Kroger launched robot-powered delivery in Florida last year.
Kroger is expanding its Ocado robot-powered grocery delivery service to Louisville, Ky.
The grocer plans to offer more Americans delivery through the addition of a spoke facility in Louisville powered by the Ocado Group and combining vertical integration, machine learning, and robotics to provide an affordable, friendly and fast fresh food delivery service as part of the company's seamless ecosystem.
"We're proud to expand the Kroger fulfillment network to Louisville," said Gabriel Arreaga, Kroger's SVP and chief supply chain officer. "The new service is an innovative addition to the expanding digital shopping experience available to Kroger customers. The network's delivery spoke facility will provide unmatched customer service and improve access to fresh food in areas eager for the variety and value offered by Kroger direct to their homes."

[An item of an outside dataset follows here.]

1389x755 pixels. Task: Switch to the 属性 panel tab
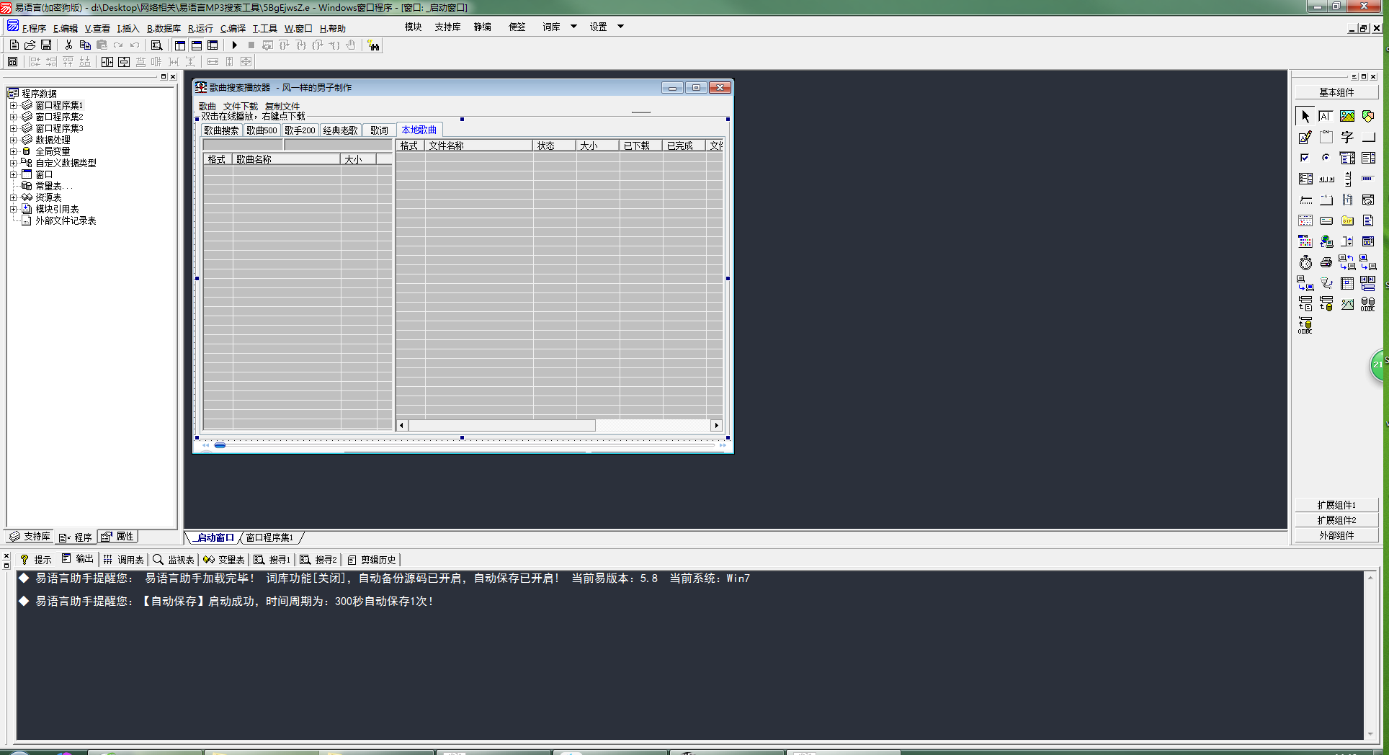click(117, 537)
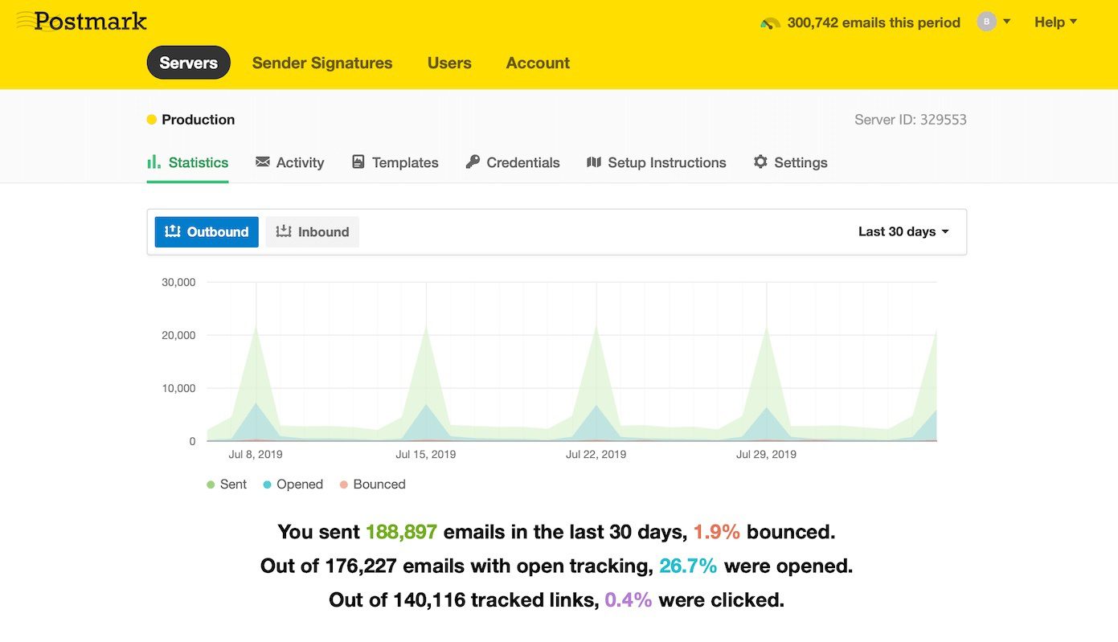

The 50,000-square-foot spoke facility located on Robards Lane in Louisville will collaborate with the hub in Monroe, Ohio, and serve as a cross-dock to connect customers with fresh food. The facility is expected to become operational later this year and will employ up to 161 full-time associates.

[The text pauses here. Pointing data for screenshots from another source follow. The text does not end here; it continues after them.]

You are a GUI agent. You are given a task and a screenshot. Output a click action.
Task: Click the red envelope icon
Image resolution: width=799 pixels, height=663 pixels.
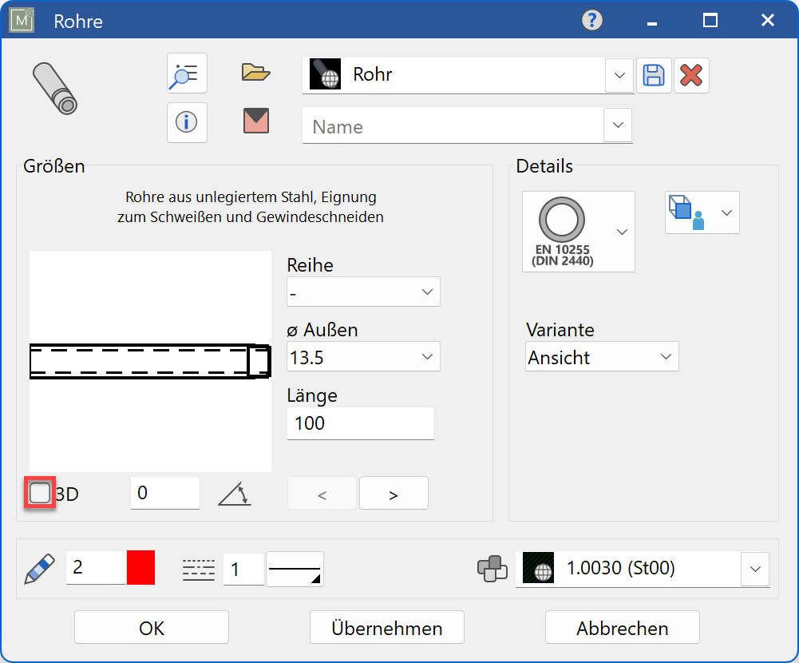tap(256, 121)
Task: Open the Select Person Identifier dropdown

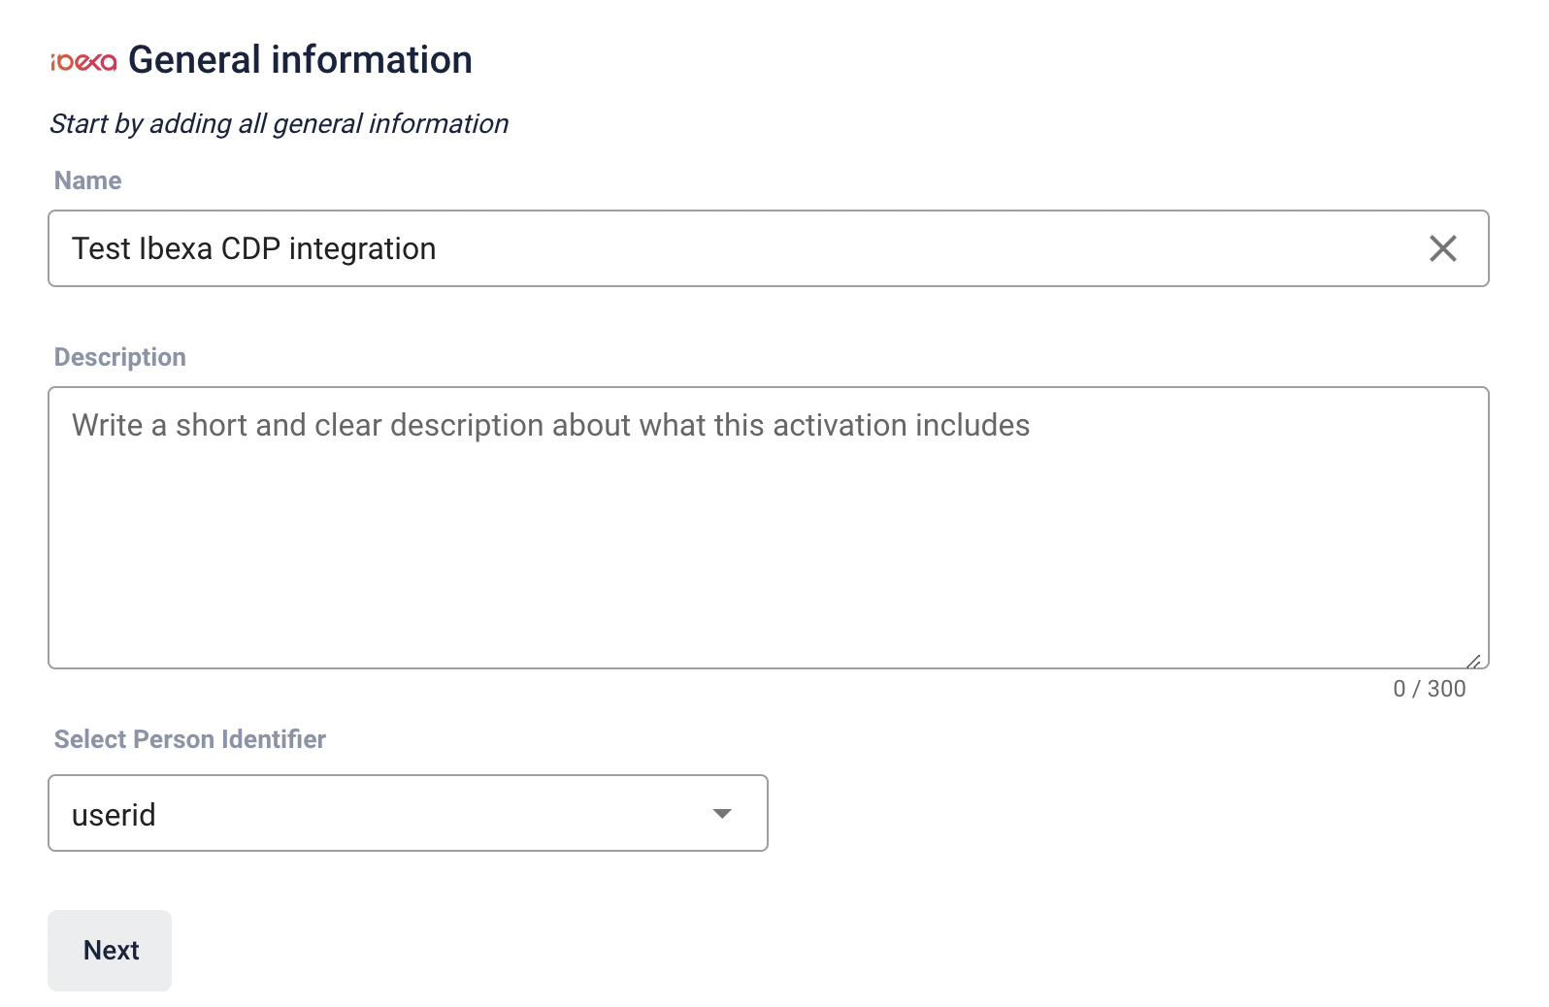Action: (408, 814)
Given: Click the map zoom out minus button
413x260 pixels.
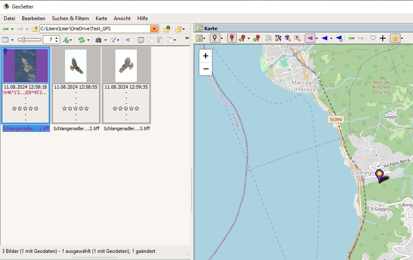Looking at the screenshot, I should point(206,69).
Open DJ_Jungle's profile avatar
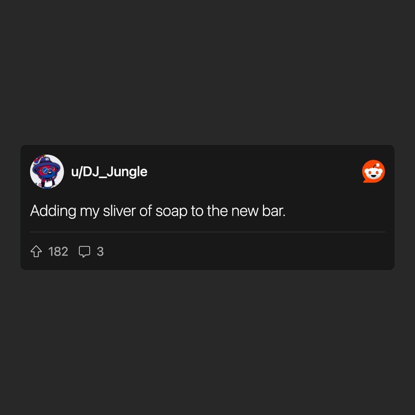 [x=47, y=172]
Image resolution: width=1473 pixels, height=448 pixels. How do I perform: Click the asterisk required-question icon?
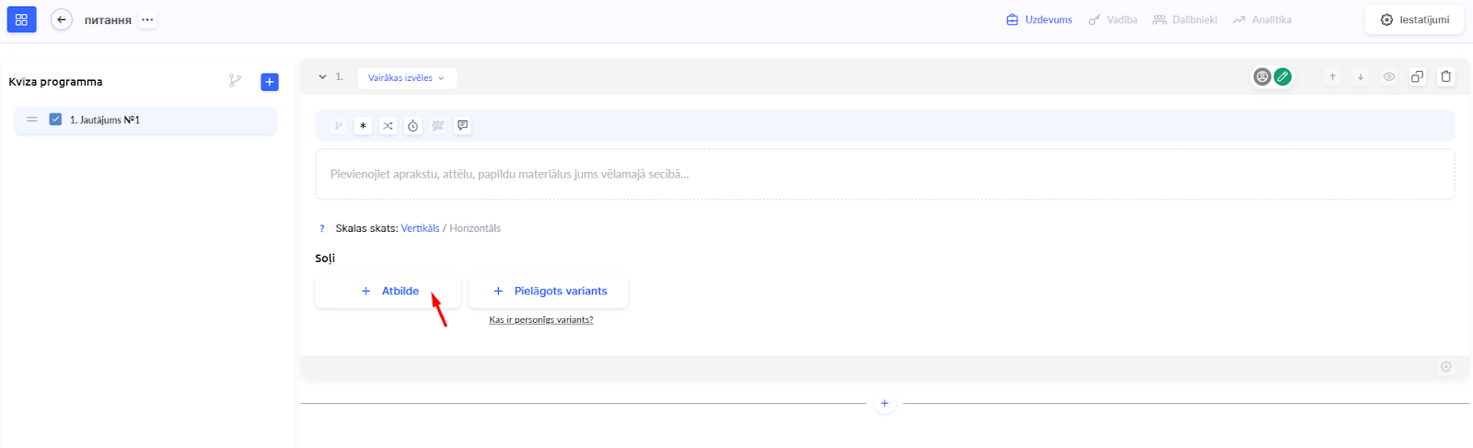click(x=363, y=126)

The expansion in Louisville represents an extension of a partnership between Kroger and Ocado, a world leader in technology for grocery e-commerce. In 2018, the companies announced a collaboration to establish a delivery network that combines artificial intelligence, advanced robotics and automation in a bold new way, bringing first-of-its-kind technology to America. Kroger Chairman and CEO Rodney McMullen said Kroger Delivery "underpins the permanent shift in grocery consumer behavior and elevates our position as one of America's leading e-commerce companies." Through the delivery network, the company now serves customers in Florida, as an example, without traditional brick-and-mortar stores.

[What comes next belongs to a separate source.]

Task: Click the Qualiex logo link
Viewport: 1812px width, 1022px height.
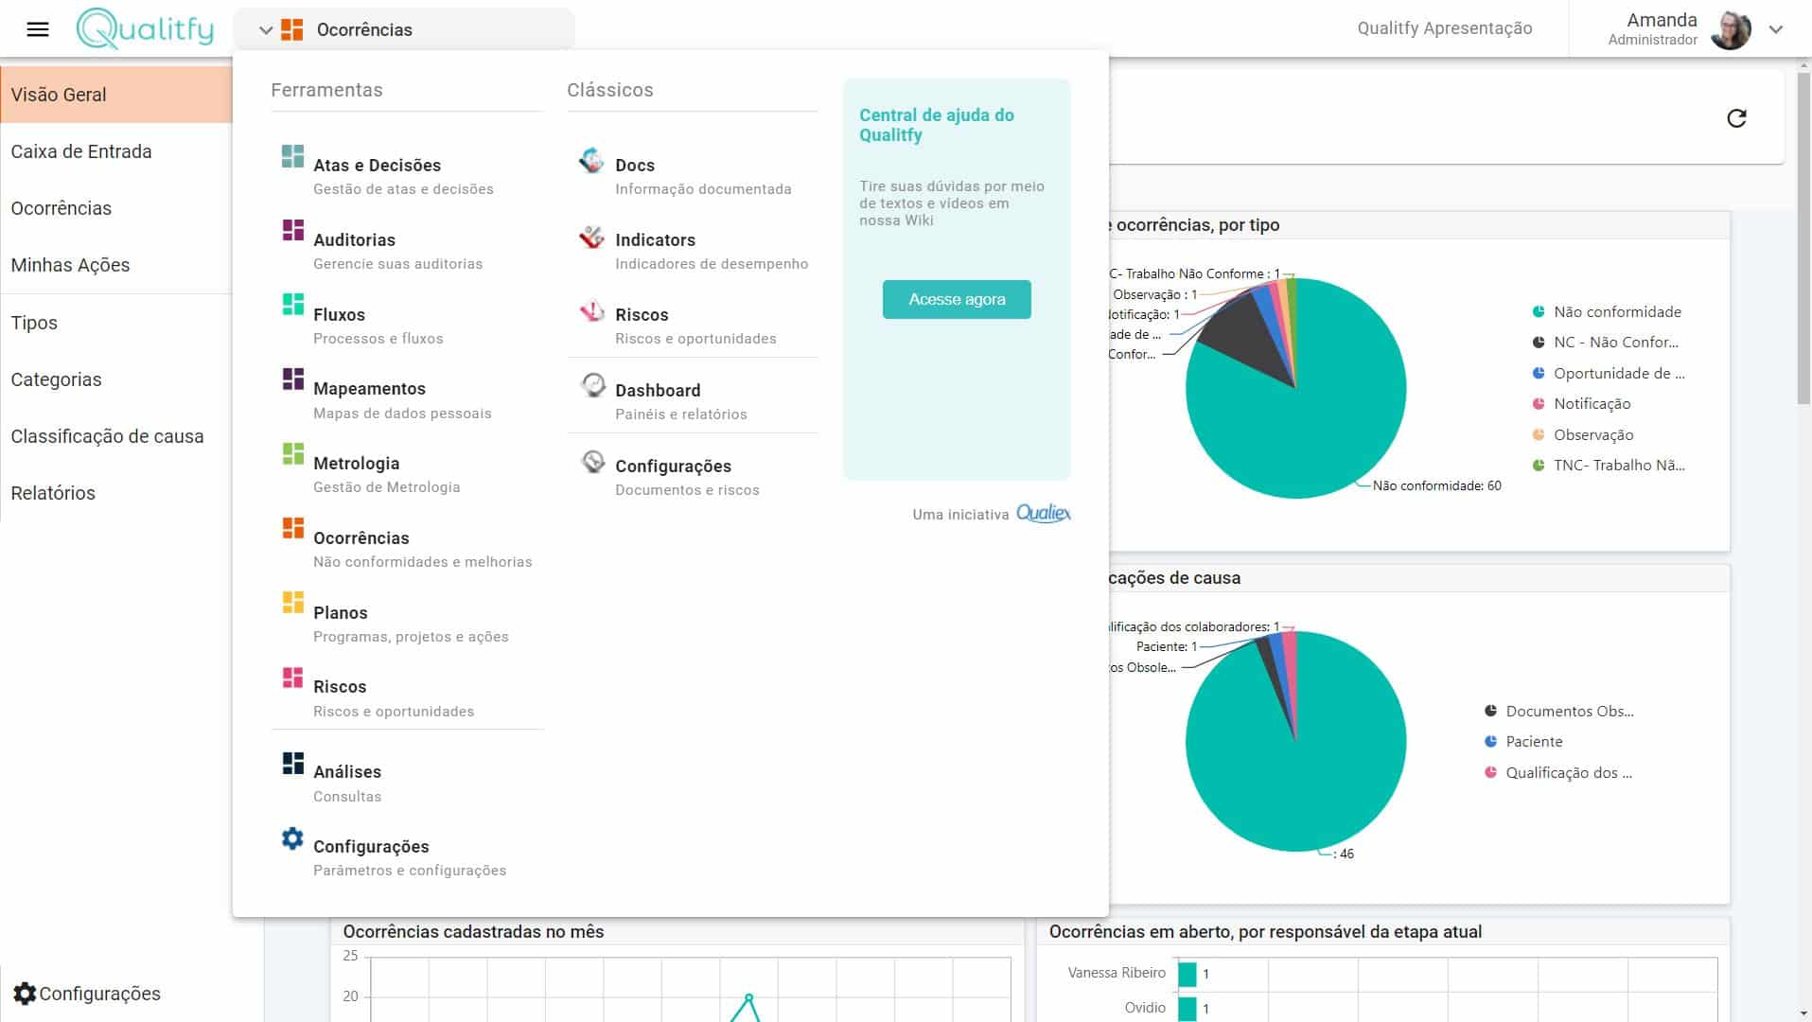Action: pos(1043,514)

The delivery network relies on highly automated fulfillment centers. At the "hub" sites, more than 1,000 bots whizz around giant 3D grids, orchestrated by proprietary air-traffic control systems in the unlicensed spectrum. The grid, known as The Hive, contains totes with products and ready-to-deliver customer orders.
As customers' orders near their delivery times, the bots retrieve products from The Hive and are presented at pick stations for items to be sorted for delivery, a process governed by algorithms that ensures items are intelligently packed. For example, fragile items are placed on top, bags are evenly weighted, and each order is optimized to fit into the lowest number of bags, reducing plastic use.
After being packed, groceries are loaded into a temperature-controlled delivery van, which can store up to 20 orders. Powerful machine learning algorithms optimize delivery routes, considering factors such as road conditions and optimal fuel efficiency. Vans may travel up to 90 miles with orders from the hub and spoke facilities to make deliveries. Associates at the spoke facility will deliver orders within their service area, adding ZIP codes as demand grows.
Kroger unveiled the Monroe customer fulfillment center in April of 2021, its first, followed by another in Groveland, Fl., and Forest Park, Ga. (Atlanta). The fulfillment network plans additional customer fulfillment centers in California; Dallas; Frederick, Md.; Phoenix; Pleasant Prairie, Wis.; Romulus, Mich. (Detroit); as well as South Florida and the Northeast.
This week Ocado unveiled two new robots designed to help grocers optimize digital grocery. The first is a lighter and more energy-efficient robot, the 600 series. The second is a set of robotic arms that pick items directly off the grid in the company’s warehouses.